The agency will, however, continue to investigate Yale using “administrative” means.
The Department of Justice has dropped a discrimination lawsuit against Yale University.
The sudden back-track represents a significant shift from the Justice Department’s policy under former President Donald Trump—as recently as winter, federal attorneys were arguing that Yale’s admissions policies privilege African-American and Hispanic students to the peril of White and Asian applicants.
According to CNBC, the Trump administration had vigorously litigated—and supported lawsuits—against academic policies intended to increase racial diversity.
Yale had previously maintained that its admissions criteria are not discriminatory, and that race is but one of many factors the university considers when it evaluates individual applicants.

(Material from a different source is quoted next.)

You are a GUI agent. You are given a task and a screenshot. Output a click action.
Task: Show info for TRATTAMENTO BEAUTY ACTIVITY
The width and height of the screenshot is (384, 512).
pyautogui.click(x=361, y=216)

Karen Peart, a spokeswoman for Yale, said the college is relieved the Justice Department has backed down.
“Yale is gratified that the U.S. Justice Department has dropped its lawsuit challenging Yale College’s admissions practices,” Peart said in a statement.

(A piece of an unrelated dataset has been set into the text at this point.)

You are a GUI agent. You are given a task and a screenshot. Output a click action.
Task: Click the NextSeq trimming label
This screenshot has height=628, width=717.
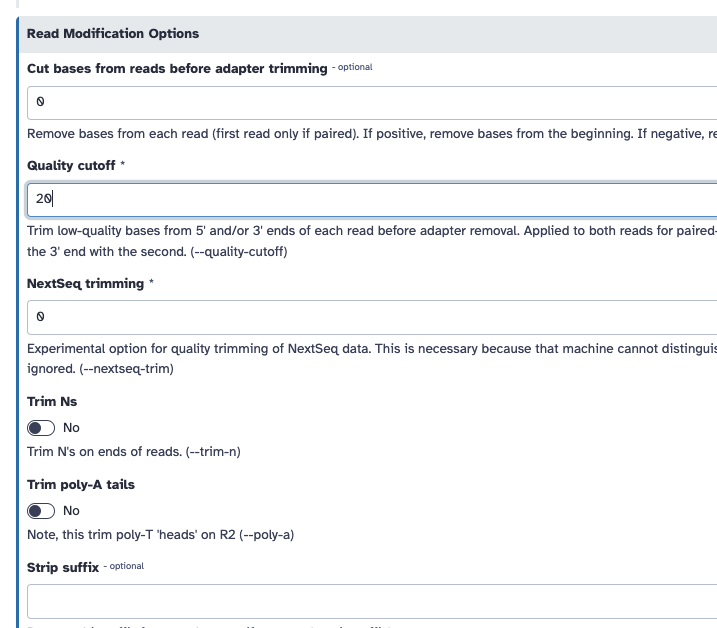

“Our admissions process has allowed Yale College to assemble an unparalleled student body, which is distinguished by its academic excellence and diversity,” Peart said. “Yale has steadfastly maintained that its process complies fully with Supreme Court precedent, and we are confident that the Justice Department will agree.”

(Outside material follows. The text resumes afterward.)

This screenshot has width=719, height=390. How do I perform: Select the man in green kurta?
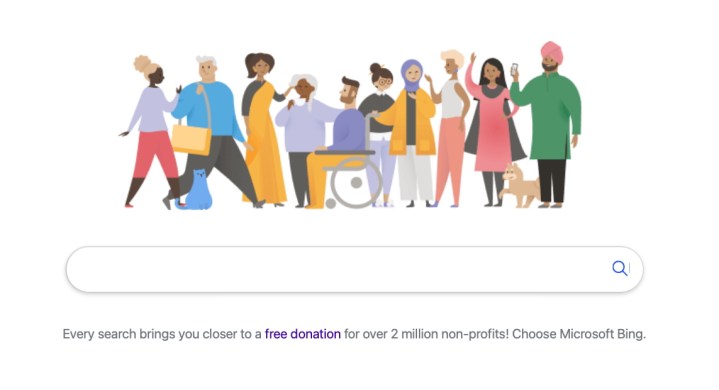click(x=548, y=124)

CNBC notes that the Supreme Court has—repeatedly—found that colleges can enforce race-conscious admissions practices. While the justices have set limits on the extent to which race or ethnicity can influence an application’s outcome, they never barred the practice outright.
However, Trump’s Department of Justice alleged that Yale’s standard emphasized race to an unusual and inappropriate degree.
“Although the Supreme Court has held that colleges receiving federal funds may consider applicants’ race in certain limited circumstances as one of a number of factors, the Department of Justice found Yale’s use of race is anything but limited,” the agency said when it first pressed legal action in August.
In a statement announcing the lawsuit, the Justice Department charged that Yale uses race “at multiple steps of its admissions process resulting in a multiplied effect of race on an applicant’s likelihood of admission.”
The department further said that Yale “racially balances its classes.”
Since certain racial groups—including African-Americans and Latinos—tend to be underrepresented in higher education, a policy of “racial balancing” could lead to more Asian and White students being rejected, even if they are comparatively well-qualified.
In spite of its decision, the Justice Department appears to have left the possibility of further action on the table.
The Yale Daily News notes that, although the Justice Department has dismissed its lawsuit against the university “without prejudice”—meaning no final determination was made on the matter. The department, for its part, has said that it will continue to review accusations of admissions discrimination “through its administrative process.”